However, from the point of view of philosophy, every social phenomenon is generated by a certain need for it: the philosopher Véronique Bergen writes in her essay that “Their bodies “religious” on the catwalks, in the ritual of haute couture or ready-to-wear; they exist only to be “worshipped”, to be idealized.” This is exactly what 36-year-old Anna, a literature teacher who never misses a show, says: “I go online and immerse myself in the contemplation of beauty – this is really a dream, an art, just like music, painting or theater. Would this sight be just as beautiful with ordinary women? Of course not, and contrary to what many claim, these women are not here to be our mirror, but to embody something extraordinary, unreal.”

Like angels

The fashion models of today are very young, with Slavic features, very thin, their faces are very similar to each other. With their youthful, disembodied androgyny, they resemble hosts of angels emerging from ancient icon-painting scenes: according to the psychoanalyst Jean-Michel Hirt, our fascination with the spectacle of high fashion is generated by a kind of emptiness left from the religious sphere, which is naturally filled by the phenomena of mass culture. From the point of view of Veronica Bergen, they are connected with the images of angels by “asceticism in nutrition, silence in the process of action, a special aura of inaccessibility and an ethereal, luminous appearance of their body.” In her opinion, the emergence of such an ideal is natural in our society of overconsumption. With such an abundance and overabundance of unhealthy food, a body freed from excess flesh is idealized, unconsciously it is perceived as something inaccessible.

Pursuit of Spirituality

According to Jungian analyst and educator Carole Sédillot, these angelic silhouettes evoke our numinosity—that inner awe and delight that evokes a sense of divine presence. And although “the awakening of the desire for the spirit” is not the main purpose of fashion, nevertheless “this aspect should not be underestimated,” emphasizes Karol Sedillo. “What we perceive as beautiful elevates the soul from both a philosophical and spiritual point of view.” This is how Ella, 42, an economist, describes her experiences: “The clothes on these unearthly bodies are not a commodity, they are a work of art, inaccessible to personal possession for most of us. I contemplate them like paintings by Titian or Velazquez, I perceive it as art that gives me access to something that is bigger than me.

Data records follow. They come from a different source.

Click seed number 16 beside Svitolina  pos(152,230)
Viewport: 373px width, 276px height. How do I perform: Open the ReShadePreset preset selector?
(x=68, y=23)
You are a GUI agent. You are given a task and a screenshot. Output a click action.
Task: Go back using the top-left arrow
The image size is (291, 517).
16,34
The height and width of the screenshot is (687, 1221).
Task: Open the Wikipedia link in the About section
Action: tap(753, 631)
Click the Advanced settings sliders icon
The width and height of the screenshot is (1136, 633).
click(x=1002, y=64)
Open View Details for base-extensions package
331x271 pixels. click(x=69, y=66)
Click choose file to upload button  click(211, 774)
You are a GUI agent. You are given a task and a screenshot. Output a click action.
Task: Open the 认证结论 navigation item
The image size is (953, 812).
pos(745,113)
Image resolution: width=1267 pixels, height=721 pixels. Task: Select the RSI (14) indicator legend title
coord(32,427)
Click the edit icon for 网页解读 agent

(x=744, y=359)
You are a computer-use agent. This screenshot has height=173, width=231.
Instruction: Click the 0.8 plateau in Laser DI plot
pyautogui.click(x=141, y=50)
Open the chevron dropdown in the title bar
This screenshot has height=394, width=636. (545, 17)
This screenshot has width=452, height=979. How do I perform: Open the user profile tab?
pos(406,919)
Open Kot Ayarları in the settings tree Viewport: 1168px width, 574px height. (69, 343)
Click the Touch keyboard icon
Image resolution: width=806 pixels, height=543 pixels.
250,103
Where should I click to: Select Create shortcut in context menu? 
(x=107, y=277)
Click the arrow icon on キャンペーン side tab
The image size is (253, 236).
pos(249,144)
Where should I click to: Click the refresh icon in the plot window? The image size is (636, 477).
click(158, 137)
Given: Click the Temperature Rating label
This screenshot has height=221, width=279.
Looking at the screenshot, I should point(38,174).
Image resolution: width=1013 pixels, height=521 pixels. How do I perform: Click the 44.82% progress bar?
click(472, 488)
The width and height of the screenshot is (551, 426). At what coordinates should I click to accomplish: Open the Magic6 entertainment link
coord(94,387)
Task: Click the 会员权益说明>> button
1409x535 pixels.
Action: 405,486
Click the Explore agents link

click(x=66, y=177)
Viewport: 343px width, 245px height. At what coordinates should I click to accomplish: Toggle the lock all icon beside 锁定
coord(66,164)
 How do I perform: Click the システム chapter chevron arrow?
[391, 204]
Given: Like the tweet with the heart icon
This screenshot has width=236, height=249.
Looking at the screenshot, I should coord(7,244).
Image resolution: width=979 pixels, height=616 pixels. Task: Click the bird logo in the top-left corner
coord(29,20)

It is impossible to argue with the fact that the priesthood of fashion weeks with their priestesses-fashion models lifts us above the ordinary. Philosophers and psychologists agree that the form of this spectacle is generated precisely by our need for the high, to feel the beautiful as the presence of the spirit. But in addition, according to Jean-Michel Hirt, this spectacle satisfies the need of the inner child that lives in each of us and needs the miraculous – a child who finds short-term solace in fairy tales for his anxieties and existential questions that are destined to remain unanswered. .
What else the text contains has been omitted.